Mac Spencer spoke as Blion stared at the Towers of downtown Los Angeles as they dropped out of view.  "You know an ITS rocket carries about the same amount of propellant as a Saturn V rocket did back over three hundred years ago when the United States of America launched the Apollo missions to the moon with it.  They were absurdly proud of that accomplishment.  Of course, in modern times we get a thousand times more thrust out of the same reaction mass."

Blion was not the least bit interested in Ancient historical trivia.  He looked around the cabin as the sky outside faded from blue to the black of space.  The cabin was empty.  No one else, it seemed, was interested in going to Europe this afternoon, at least not the fast way.

Mac Spencer read his mind.  "Are you sure this is what you want to do, Blion?  It's not certain your parents are still alive and you've never seen real peril, not like this."

"Yes, I'm sure." Blion said with a confidence that he didn't feel.  "I wanted to meet them so badly when I first found out I was adopted.  What do they look like?  What do they smell like?  Who are they?  Why was the rebelion against the Aye worth sacrificing me," his voice cracked slightly at that last question.  "I had a hard time accepting I'd never get a chance to know them.  When you told me they were still alive, I was shocked.  I never had any doubt that my original parents were rebels after all, who else gets adopted.  But I never suspected they might still be alive.  The Advocates always say that the Aye executes Rebels."

"That's not quite the way they phrase it," said the old man, "Advocates always tell the truth.  Even if it's practically the same thing."

Blion wasn't concerned about ethical semantics right now.  "Now that we're alone, can you tell me why you don't know where they are?  Where are we going?"

"I already told you.  We're going to Paris."

Blion was irritated at the old man's intentionally useless reply but he know better than to show it.  "I mean where my parents might be."

"Your parents were last seen in England.  That's where we'll end up.  Don't forget I told you this would be the most dangerous..."

"England!"  Blion would have jumped out of his chair if the restraints hadn't still been on.  "You mean that's a real place?  I thought it was like Atlantis."
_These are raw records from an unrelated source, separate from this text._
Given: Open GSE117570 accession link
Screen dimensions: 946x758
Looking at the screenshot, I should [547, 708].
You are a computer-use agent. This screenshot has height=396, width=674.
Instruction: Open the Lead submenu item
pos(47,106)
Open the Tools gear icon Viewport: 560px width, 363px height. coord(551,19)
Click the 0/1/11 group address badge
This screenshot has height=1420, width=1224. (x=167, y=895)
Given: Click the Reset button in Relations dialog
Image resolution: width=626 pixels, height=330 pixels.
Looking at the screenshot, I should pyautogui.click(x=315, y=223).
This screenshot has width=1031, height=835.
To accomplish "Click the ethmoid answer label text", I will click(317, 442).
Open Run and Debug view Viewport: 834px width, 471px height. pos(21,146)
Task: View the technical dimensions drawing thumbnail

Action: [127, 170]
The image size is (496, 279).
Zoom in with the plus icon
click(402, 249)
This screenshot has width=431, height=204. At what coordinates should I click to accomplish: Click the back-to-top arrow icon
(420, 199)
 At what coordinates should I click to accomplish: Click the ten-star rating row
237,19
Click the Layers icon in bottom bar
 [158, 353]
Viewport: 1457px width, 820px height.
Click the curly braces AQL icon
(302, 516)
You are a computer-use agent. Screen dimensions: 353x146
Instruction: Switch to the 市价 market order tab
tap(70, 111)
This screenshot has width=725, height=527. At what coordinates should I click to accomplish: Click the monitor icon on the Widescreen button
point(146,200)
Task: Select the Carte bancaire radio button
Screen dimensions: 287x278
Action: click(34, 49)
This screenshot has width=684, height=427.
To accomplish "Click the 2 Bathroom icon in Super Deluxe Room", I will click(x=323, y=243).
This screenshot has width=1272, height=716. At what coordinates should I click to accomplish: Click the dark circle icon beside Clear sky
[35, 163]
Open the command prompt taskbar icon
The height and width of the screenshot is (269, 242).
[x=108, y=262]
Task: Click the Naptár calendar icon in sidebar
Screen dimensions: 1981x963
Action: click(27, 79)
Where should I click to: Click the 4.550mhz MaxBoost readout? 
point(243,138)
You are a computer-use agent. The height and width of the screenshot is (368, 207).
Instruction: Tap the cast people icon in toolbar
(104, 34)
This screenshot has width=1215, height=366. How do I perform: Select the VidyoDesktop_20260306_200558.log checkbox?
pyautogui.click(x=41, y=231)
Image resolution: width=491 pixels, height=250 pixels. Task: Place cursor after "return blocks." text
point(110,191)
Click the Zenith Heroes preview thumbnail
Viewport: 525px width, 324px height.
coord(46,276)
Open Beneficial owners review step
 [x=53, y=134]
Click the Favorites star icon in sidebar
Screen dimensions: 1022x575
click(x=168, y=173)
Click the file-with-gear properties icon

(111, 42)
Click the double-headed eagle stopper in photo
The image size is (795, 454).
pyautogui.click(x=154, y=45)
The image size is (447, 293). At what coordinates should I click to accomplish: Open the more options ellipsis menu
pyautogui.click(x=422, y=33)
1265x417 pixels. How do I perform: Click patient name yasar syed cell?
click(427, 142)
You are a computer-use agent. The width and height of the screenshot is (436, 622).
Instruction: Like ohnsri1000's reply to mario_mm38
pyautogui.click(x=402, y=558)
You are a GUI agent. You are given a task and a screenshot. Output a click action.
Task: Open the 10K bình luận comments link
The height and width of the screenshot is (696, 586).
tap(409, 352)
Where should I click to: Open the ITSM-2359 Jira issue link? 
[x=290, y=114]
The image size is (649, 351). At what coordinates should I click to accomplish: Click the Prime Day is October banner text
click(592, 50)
"Yes, Blion," he replied with a serious, almost somber expression, "it's one of the world's best kept secrets.  The Aye doesn't kill rebels, at least not directly.  It sends them to the lost island of Great Britain from which they are forbidden from ever returning.  We hid it from all the maps.  We omit or generalize all references to it in history and literature.  Except of course, from certain fiction as you have read.  It is very important that you never tell anyone about this, or you and they will end up there."

It was clear enough that an Advocate must keep certain information in confidence but it wasn't clear why rebels would be sent to England and why it would be secret if they did.  There must be something more to it.  "Why all the secrecy?  What goes on there?"